Stored data entries:
- Opening Delimiter -
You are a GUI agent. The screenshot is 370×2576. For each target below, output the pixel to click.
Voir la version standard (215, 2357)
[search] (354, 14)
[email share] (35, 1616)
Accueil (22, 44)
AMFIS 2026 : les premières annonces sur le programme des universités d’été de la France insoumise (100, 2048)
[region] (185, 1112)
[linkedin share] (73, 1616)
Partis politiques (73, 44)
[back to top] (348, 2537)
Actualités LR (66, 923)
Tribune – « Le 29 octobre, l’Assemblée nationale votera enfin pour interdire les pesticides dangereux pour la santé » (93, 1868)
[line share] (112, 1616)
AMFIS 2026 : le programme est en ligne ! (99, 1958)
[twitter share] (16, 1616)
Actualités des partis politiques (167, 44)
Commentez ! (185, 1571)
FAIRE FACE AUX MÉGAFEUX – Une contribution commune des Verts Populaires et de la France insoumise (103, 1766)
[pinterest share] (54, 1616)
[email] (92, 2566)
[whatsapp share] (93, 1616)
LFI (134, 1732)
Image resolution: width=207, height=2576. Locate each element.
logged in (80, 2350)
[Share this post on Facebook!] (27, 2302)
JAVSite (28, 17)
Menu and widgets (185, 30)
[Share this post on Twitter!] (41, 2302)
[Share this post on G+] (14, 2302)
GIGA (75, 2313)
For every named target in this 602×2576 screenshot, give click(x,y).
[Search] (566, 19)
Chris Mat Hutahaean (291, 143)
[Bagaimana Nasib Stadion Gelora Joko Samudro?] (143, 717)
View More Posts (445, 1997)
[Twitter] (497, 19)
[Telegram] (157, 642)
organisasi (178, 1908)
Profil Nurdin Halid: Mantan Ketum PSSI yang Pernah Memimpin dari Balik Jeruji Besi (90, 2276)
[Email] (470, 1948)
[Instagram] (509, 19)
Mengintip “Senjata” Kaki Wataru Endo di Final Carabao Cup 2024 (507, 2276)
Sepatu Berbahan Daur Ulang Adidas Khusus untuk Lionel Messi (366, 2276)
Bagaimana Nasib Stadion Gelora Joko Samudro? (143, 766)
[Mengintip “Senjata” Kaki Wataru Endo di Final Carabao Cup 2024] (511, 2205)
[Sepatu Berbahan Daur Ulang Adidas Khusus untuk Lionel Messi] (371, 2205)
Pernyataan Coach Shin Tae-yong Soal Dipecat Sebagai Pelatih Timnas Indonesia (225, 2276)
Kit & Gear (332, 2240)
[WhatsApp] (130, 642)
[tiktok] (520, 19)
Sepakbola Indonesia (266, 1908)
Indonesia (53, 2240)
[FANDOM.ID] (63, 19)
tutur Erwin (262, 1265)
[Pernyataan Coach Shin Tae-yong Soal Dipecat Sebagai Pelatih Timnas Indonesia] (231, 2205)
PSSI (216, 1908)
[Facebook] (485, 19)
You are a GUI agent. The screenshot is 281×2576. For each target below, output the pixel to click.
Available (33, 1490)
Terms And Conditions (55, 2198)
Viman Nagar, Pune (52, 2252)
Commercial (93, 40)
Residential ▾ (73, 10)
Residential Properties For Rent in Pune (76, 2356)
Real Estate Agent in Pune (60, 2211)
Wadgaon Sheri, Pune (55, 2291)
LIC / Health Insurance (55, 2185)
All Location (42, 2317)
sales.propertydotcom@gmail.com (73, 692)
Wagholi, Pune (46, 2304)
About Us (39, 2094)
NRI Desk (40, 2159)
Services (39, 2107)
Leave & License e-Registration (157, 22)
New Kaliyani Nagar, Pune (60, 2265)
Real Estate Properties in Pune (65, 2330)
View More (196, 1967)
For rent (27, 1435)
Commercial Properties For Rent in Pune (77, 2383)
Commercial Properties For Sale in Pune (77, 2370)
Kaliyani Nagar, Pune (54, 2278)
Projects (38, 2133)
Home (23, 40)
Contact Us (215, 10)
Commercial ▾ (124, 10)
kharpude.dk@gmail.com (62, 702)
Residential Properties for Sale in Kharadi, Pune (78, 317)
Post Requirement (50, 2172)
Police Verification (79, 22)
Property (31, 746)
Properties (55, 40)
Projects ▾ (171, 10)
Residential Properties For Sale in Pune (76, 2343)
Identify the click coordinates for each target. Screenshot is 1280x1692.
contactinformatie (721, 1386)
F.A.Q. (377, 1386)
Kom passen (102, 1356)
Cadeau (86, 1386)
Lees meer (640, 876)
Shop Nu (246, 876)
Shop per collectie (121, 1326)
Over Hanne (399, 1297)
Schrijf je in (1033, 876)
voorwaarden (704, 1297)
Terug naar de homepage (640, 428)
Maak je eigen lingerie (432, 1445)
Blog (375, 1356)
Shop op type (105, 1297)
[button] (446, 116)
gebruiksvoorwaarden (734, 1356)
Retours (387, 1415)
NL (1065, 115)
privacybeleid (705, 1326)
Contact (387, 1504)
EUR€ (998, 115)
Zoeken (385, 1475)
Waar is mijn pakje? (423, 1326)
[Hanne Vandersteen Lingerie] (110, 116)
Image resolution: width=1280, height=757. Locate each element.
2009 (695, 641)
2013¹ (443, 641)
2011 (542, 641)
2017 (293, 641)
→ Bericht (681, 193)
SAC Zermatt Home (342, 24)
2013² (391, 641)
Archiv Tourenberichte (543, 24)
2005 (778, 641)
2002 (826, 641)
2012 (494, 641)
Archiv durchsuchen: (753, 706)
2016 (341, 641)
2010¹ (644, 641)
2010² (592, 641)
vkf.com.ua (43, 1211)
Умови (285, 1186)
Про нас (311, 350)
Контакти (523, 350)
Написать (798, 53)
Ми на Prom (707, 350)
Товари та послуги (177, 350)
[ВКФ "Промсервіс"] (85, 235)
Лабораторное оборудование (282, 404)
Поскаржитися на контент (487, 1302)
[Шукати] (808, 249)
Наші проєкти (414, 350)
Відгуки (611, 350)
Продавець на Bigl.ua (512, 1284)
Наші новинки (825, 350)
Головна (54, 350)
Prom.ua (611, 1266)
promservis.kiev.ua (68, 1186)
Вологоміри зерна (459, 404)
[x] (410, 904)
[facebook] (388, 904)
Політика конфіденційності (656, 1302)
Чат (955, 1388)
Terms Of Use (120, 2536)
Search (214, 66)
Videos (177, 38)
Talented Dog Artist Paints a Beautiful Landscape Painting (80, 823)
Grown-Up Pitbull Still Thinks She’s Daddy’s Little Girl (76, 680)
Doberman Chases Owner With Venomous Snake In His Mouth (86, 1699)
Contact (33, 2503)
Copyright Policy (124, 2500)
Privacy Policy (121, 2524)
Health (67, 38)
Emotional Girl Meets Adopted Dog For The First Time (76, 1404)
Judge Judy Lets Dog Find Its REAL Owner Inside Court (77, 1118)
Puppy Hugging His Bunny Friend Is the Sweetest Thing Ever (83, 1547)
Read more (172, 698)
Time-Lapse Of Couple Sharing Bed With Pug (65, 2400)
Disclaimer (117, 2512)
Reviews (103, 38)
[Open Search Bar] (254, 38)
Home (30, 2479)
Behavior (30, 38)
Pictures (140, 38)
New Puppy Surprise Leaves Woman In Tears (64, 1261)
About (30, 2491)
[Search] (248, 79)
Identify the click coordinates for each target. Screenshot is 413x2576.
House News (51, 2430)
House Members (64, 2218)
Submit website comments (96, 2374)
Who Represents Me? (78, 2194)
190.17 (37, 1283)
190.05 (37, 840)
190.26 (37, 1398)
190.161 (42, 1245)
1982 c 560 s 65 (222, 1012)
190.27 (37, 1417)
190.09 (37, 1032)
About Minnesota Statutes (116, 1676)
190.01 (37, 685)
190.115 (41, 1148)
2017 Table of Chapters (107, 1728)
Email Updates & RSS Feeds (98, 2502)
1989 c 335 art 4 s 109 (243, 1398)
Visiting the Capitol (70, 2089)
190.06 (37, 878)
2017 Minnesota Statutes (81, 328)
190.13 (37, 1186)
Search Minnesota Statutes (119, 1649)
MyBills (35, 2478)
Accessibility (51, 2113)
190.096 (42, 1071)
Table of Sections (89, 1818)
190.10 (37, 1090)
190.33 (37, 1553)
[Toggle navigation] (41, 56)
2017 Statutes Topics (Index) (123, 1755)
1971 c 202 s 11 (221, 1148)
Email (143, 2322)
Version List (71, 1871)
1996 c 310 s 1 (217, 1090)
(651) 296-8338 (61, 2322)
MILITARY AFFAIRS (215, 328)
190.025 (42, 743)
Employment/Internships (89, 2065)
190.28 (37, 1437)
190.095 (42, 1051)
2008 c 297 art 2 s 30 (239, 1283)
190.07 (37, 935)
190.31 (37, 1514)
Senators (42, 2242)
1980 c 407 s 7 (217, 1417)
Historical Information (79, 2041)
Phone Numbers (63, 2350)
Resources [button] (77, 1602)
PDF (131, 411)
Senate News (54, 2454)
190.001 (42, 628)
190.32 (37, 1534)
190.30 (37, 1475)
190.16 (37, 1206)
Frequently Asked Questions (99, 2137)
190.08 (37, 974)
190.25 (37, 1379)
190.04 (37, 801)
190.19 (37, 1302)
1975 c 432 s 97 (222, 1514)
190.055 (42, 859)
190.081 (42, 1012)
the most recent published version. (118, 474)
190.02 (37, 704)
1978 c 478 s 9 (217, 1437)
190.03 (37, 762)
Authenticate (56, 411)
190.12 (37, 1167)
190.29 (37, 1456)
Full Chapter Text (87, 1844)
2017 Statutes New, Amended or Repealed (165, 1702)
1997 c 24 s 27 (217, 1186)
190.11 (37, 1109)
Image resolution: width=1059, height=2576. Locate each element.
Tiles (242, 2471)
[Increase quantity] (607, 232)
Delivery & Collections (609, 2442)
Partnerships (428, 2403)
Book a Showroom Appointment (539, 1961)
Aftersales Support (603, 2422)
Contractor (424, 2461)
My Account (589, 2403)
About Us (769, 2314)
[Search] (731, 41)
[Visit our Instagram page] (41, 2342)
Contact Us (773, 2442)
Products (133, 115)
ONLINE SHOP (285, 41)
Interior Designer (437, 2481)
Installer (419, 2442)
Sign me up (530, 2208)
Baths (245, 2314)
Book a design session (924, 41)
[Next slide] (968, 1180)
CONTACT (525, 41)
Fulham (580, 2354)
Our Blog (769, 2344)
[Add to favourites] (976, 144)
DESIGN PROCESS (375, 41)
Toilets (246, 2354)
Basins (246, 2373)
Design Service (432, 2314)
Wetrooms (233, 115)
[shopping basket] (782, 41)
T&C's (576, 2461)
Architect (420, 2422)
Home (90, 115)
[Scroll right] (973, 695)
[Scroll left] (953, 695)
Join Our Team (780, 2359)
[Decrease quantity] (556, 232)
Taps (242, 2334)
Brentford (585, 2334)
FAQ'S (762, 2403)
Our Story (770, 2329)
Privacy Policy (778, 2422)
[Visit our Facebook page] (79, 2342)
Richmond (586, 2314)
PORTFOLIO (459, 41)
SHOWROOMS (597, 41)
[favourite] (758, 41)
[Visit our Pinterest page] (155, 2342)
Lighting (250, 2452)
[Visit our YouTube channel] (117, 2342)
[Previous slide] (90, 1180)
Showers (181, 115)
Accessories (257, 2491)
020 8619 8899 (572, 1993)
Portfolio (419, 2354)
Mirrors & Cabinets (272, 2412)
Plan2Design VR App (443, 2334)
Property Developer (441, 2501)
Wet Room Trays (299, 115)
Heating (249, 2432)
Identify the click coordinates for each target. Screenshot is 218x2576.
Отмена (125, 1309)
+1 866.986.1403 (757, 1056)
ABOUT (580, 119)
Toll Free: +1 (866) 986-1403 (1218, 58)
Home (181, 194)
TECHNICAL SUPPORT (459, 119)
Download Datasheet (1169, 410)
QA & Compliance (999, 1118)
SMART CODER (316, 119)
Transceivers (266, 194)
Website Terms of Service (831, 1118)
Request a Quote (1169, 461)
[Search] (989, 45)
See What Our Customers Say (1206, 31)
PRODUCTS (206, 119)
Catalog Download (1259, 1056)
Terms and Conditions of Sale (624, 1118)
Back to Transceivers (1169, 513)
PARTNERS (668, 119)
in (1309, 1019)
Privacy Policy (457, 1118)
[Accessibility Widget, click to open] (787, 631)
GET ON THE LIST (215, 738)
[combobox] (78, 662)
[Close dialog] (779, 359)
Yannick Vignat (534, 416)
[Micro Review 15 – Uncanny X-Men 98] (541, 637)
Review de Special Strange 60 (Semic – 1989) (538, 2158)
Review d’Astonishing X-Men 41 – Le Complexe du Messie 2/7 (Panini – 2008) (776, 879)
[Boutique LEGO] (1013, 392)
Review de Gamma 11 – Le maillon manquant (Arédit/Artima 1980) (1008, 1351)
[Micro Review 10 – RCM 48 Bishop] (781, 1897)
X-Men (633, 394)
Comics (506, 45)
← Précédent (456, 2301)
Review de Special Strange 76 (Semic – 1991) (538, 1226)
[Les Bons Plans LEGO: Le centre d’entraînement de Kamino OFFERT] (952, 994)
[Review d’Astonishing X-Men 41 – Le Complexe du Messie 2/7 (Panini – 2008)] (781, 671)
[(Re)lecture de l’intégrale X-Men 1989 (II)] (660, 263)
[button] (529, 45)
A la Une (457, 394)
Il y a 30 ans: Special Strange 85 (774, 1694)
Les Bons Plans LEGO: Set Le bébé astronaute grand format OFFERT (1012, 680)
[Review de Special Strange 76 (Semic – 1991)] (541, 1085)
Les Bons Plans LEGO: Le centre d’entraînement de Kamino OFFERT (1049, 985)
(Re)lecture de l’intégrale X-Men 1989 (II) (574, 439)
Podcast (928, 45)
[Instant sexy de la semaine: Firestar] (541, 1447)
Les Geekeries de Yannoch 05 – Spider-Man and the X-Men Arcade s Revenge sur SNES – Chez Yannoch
- Closing Delimiter -
● Directions for this task: Every line above from the line with "PORTFOLIO (459, 41)" to the line with "[Accessibility Widget, click" is wanted, ends included; write them out exactly and add no other line.

● Written solution:
PORTFOLIO (459, 41)
SHOWROOMS (597, 41)
[favourite] (758, 41)
[Visit our Pinterest page] (155, 2342)
Lighting (250, 2452)
[Visit our YouTube channel] (117, 2342)
[Previous slide] (90, 1180)
Showers (181, 115)
Accessories (257, 2491)
020 8619 8899 (572, 1993)
Portfolio (419, 2354)
Mirrors & Cabinets (272, 2412)
Plan2Design VR App (443, 2334)
Property Developer (441, 2501)
Wet Room Trays (299, 115)
Heating (249, 2432)
Identify the click coordinates for each target. Screenshot is 218x2576.
Отмена (125, 1309)
+1 866.986.1403 (757, 1056)
ABOUT (580, 119)
Toll Free: +1 (866) 986-1403 (1218, 58)
Home (181, 194)
TECHNICAL SUPPORT (459, 119)
Download Datasheet (1169, 410)
QA & Compliance (999, 1118)
SMART CODER (316, 119)
Transceivers (266, 194)
Website Terms of Service (831, 1118)
Request a Quote (1169, 461)
[Search] (989, 45)
See What Our Customers Say (1206, 31)
PRODUCTS (206, 119)
Catalog Download (1259, 1056)
Terms and Conditions of Sale (624, 1118)
Back to Transceivers (1169, 513)
PARTNERS (668, 119)
in (1309, 1019)
Privacy Policy (457, 1118)
[Accessibility Widget, click to open] (787, 631)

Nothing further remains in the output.